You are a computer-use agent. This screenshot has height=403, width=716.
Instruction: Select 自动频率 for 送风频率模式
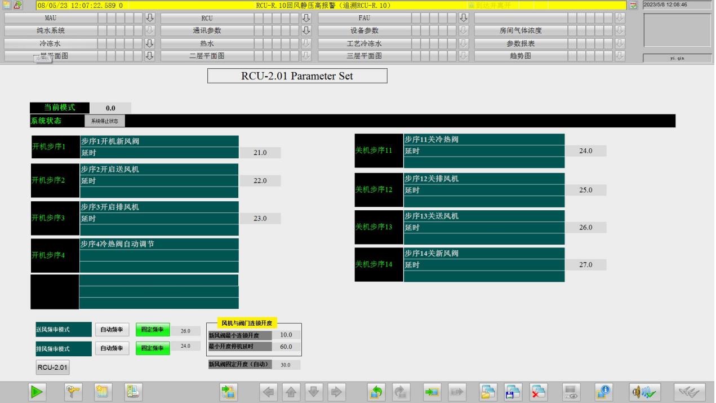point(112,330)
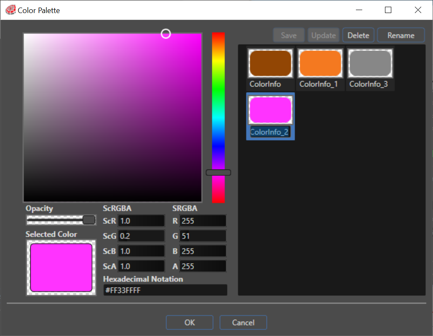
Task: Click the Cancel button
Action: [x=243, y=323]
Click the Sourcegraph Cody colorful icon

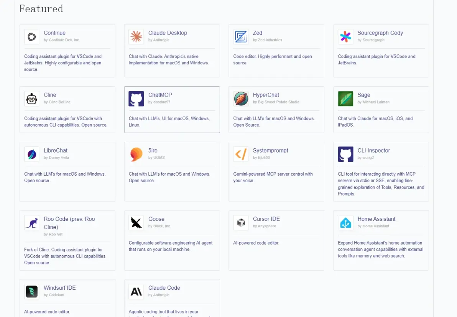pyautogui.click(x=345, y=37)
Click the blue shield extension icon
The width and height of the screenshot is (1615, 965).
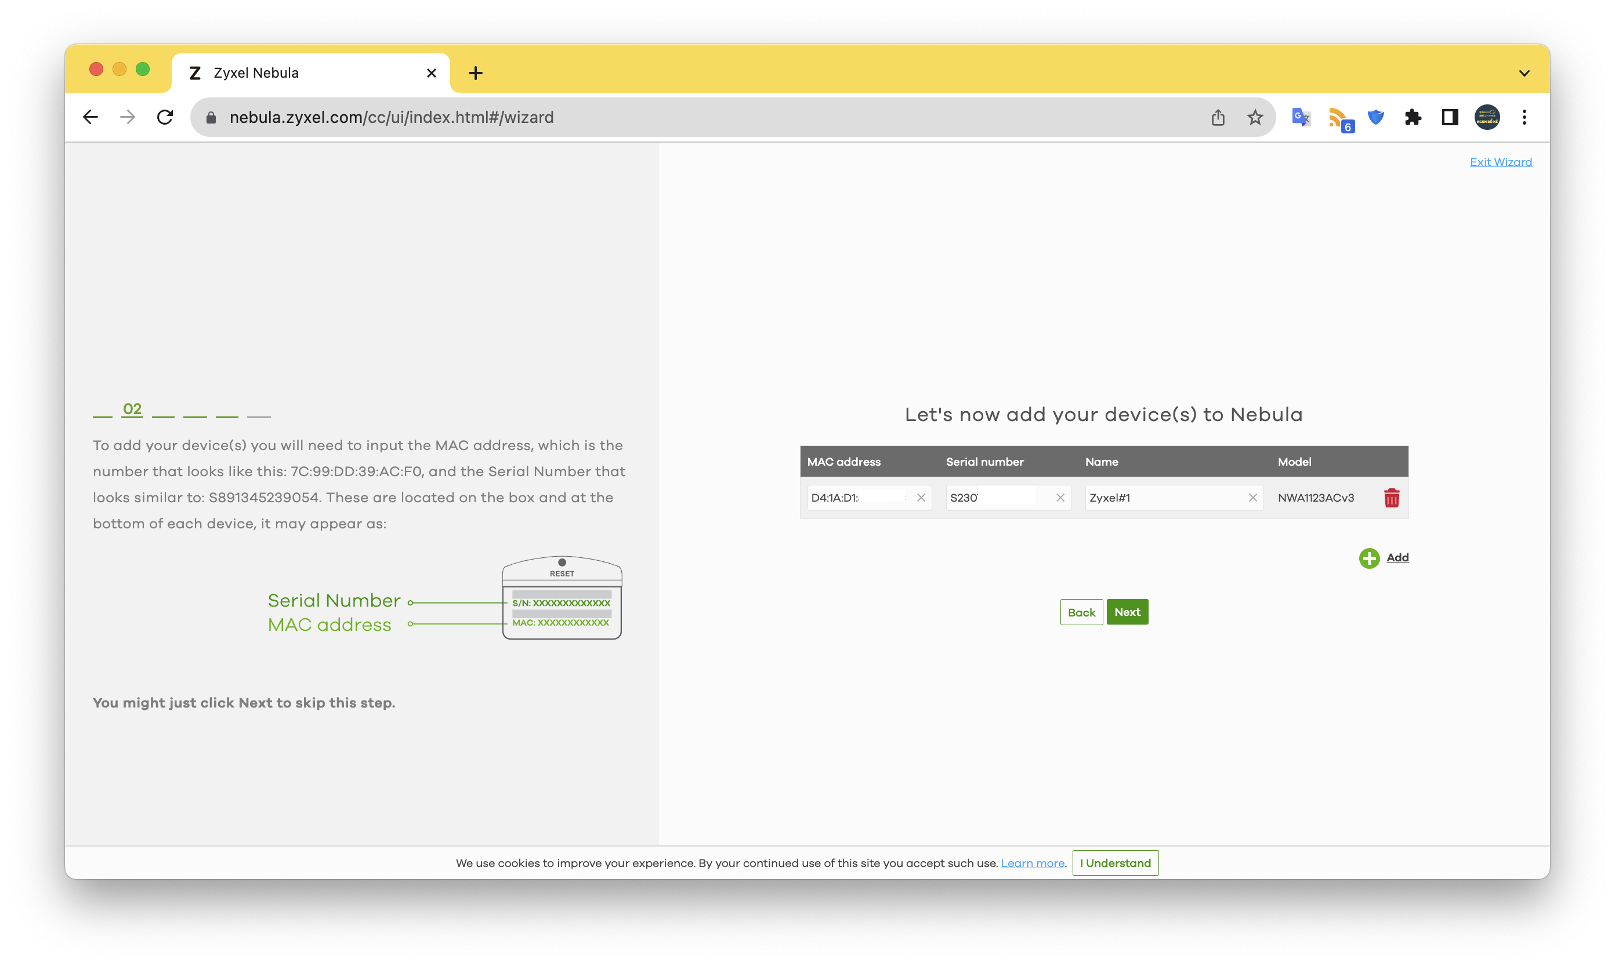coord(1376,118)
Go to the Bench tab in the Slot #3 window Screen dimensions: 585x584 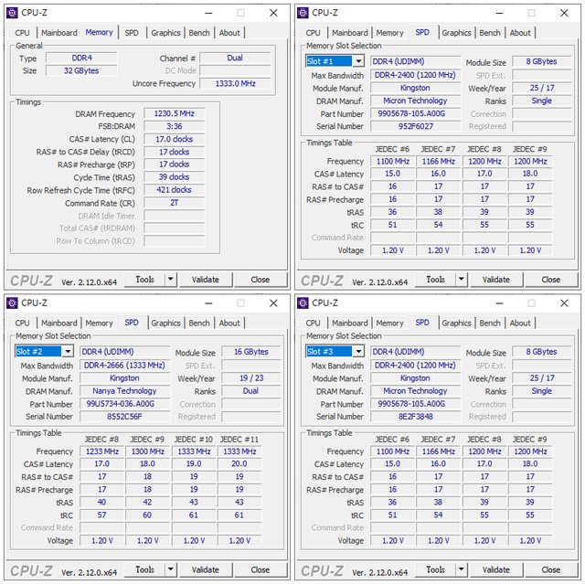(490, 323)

________________________

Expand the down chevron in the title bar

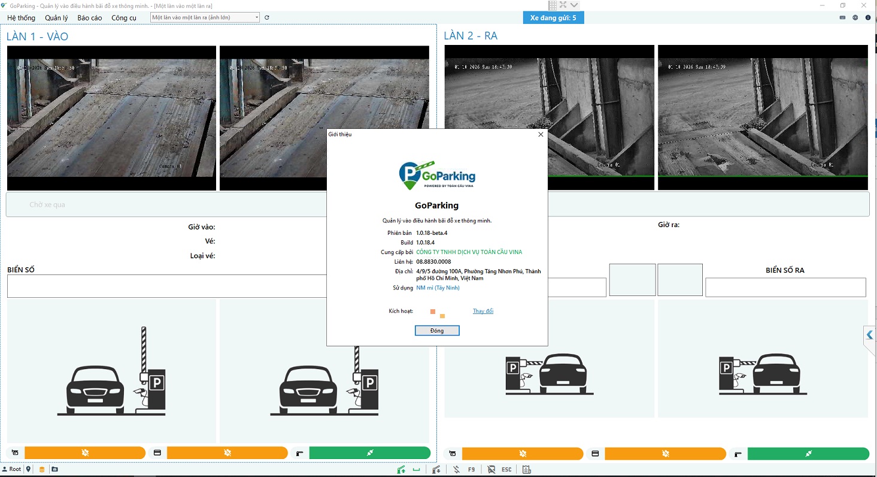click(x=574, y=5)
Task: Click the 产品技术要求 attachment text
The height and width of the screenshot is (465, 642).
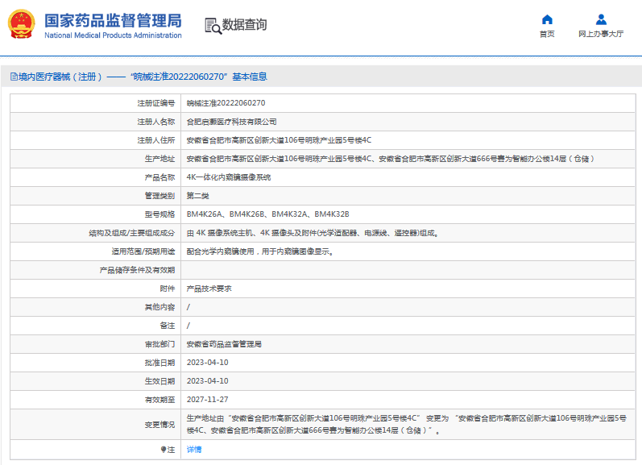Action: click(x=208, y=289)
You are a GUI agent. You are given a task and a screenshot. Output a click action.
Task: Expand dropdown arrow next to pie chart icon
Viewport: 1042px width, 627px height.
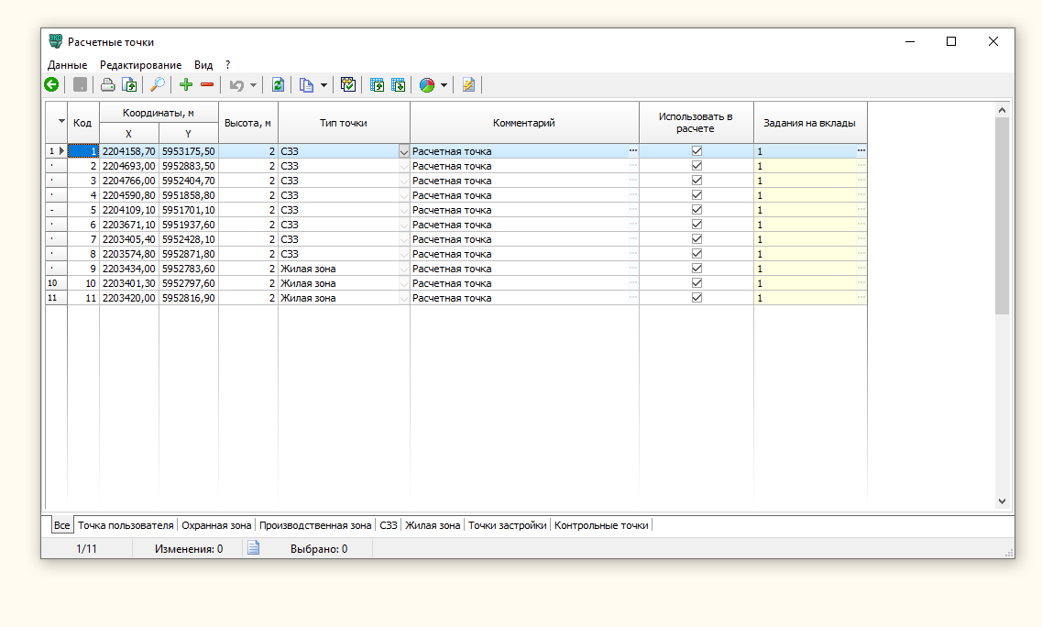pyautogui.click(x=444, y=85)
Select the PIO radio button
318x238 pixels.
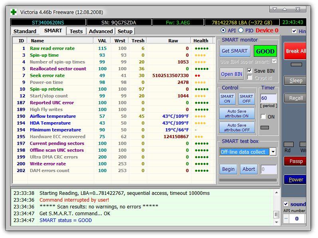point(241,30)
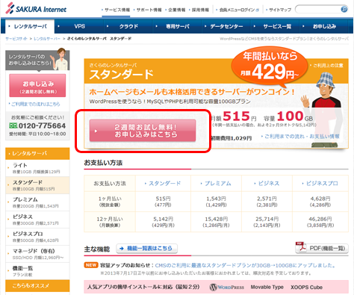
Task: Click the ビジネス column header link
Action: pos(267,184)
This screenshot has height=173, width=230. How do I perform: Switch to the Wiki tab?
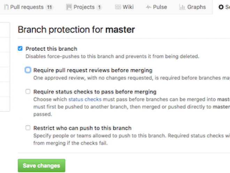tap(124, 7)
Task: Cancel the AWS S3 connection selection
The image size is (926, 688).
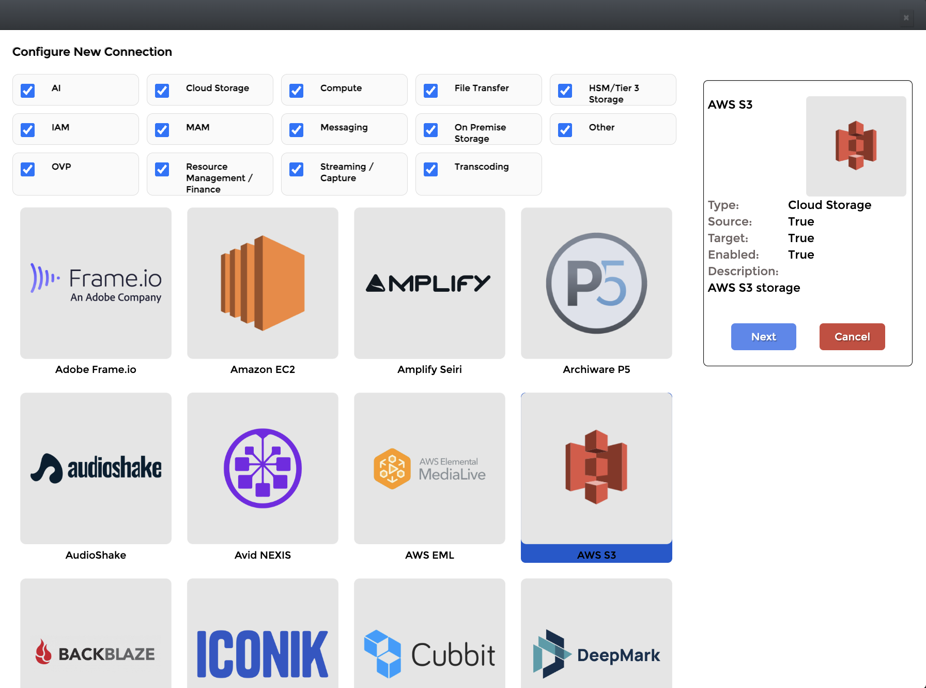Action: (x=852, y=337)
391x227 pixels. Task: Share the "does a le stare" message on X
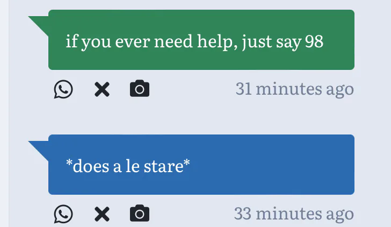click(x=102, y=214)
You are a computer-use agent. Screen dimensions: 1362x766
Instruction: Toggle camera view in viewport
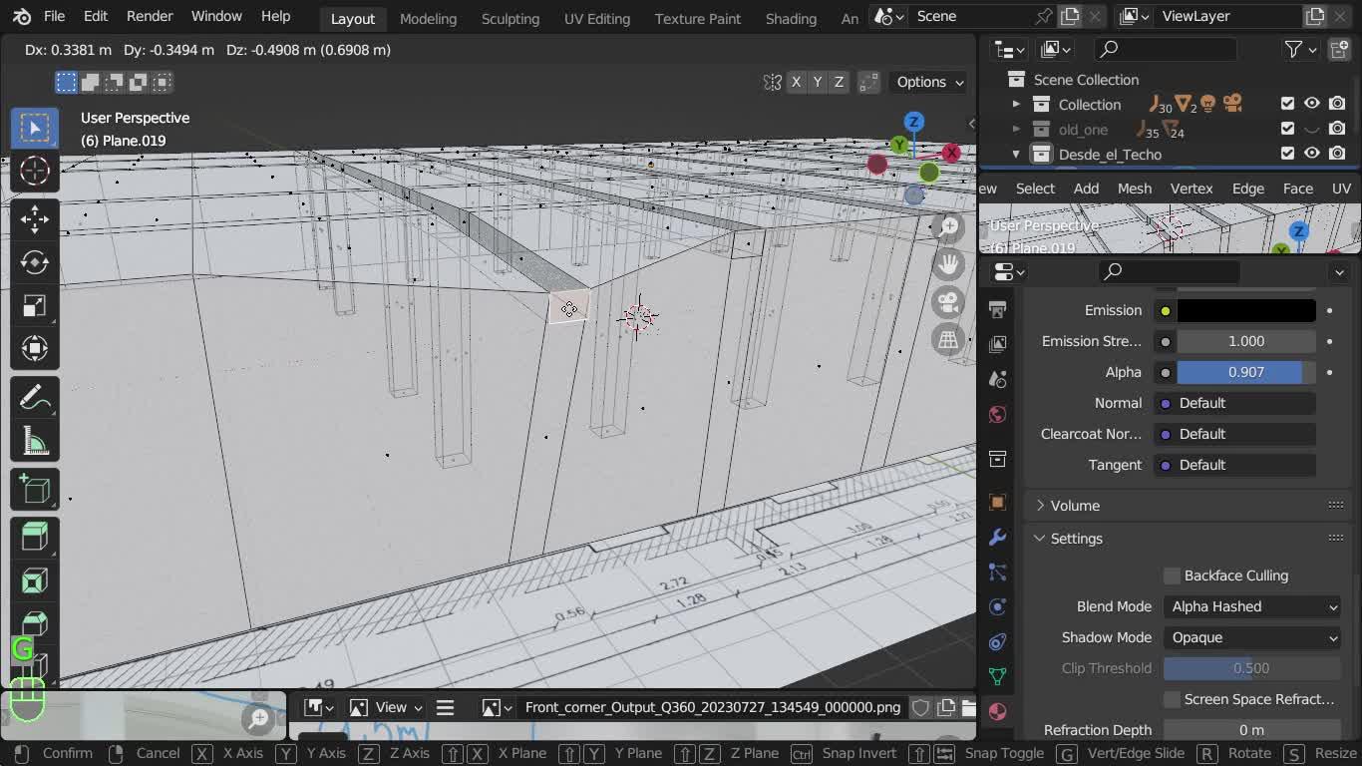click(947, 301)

________________________

[Required work] Show, from the records above, every line that includes "computer".

[Result for this task]
You are a computer-use agent. This screenshot has height=403, width=716.
You are a computer-use agent. Screen dimensions: 1362x766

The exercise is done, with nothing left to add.